Data for review:
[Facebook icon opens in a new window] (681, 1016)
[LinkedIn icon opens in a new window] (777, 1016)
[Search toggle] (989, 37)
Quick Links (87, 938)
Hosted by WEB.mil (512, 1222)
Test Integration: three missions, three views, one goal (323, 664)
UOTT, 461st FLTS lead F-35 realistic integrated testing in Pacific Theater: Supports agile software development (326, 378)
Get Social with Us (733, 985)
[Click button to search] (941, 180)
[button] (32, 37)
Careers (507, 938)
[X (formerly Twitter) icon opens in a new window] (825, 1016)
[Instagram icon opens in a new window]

Problem requirements: The lines to return run from the one containing "Get Social with Us (733, 985)" through the last line of the records above. Give them exactly and include nothing more.

Completed task:
Get Social with Us (733, 985)
[Click button to search] (941, 180)
[button] (32, 37)
Careers (507, 938)
[X (formerly Twitter) icon opens in a new window] (825, 1016)
[Instagram icon opens in a new window]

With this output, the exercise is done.